CHOCOLATE: A VIEW FROM THE TRAIN

CHOCOLATE: A VIEW FROM THE TRAIN

Plenty of tourists visit Costa Rica’s verdant Caribbean coast every year for the beaches, the national parks, the Jamaican influence on local culture and the unique “mom-and-pop” brand of small-time tourism.

But few visitors ever gain any understanding into how the once-mighty cocoa bean molded the Caribbean identity and served as the pillar of the local economy. Café Britt will give them their first glimpse.

The Café Britt ChocolateTour will build appreciation for this fascinating region much the way banana baron Minor Keith did – by train.

We’re developing a new ChocolateTour in the tradition of our award-winning CoffeeTour. We’re working with the national railroad authorities to “adopt” an old train car and refit it to comfortably transport guests from the Caribbean port city of Limón to an historic, 120-acre cacao plantation and processing station in the jungle town of Penshurst.

 

There, on the banks of the Estrella River, an association of native Bribri Indian cocoa farmers will ferment and process their cocoa beans as our ChocolateTour visitors observe. The native Bribri Indians of the Talamanca mountain range today cultivate cocoa the same as the ancient Maya. These are prime varieties of organic chocolate, valued for the high quality cocoa butter they produce.

Our train visitors will stroll through a chocolate plantation, enjoy plenty of fresh, Caribbean-style home cooking and local Calypso band.
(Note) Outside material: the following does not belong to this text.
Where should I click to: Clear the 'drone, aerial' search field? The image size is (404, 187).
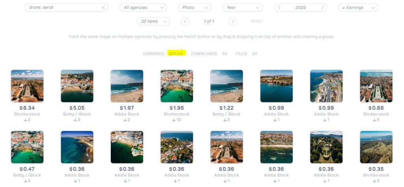point(103,7)
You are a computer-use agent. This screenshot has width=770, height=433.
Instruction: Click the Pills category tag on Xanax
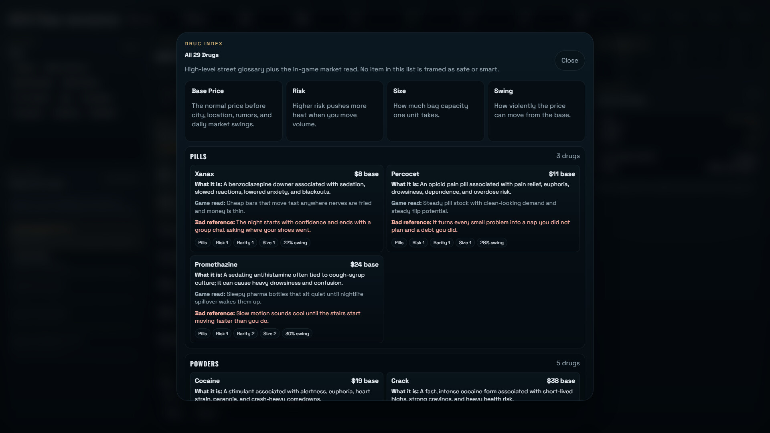(203, 243)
Our expert guide/actors will tell the fascinating history of chocolate in “show style” that blends humor, information and fun. They’ll view the chocolate-making process, take short nature hikes or find a shady spot and enjoy breathtaking views along the Estrella River.

They’ll ride back to the port in the same narrow-gauge, specially fitted train car that brought them, rolling over tracks also used to transport another important Caribbean crop – bananas – to port.
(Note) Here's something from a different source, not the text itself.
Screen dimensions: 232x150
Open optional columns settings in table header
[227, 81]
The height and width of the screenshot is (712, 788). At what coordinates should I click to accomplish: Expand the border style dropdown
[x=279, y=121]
When the ChocolateTour starts rolling late this fall, it will be a story some 30 years in the making.  One of my first business partners – 30 years ago – sold cocoa beans out of Ecuador, while I did the same for coffee out of Costa Rica. For years, we were the region’s largest cocoa exporter.

Today, Café Britt’s Costa Rican and Peruvian gourmet chocolates are among our top sellers. Our long history with chocolate is present in every package. And it will give us a special satisfaction to share what we know about this remarkable industry when the first ChocolateTour train car rolls into Penshurst.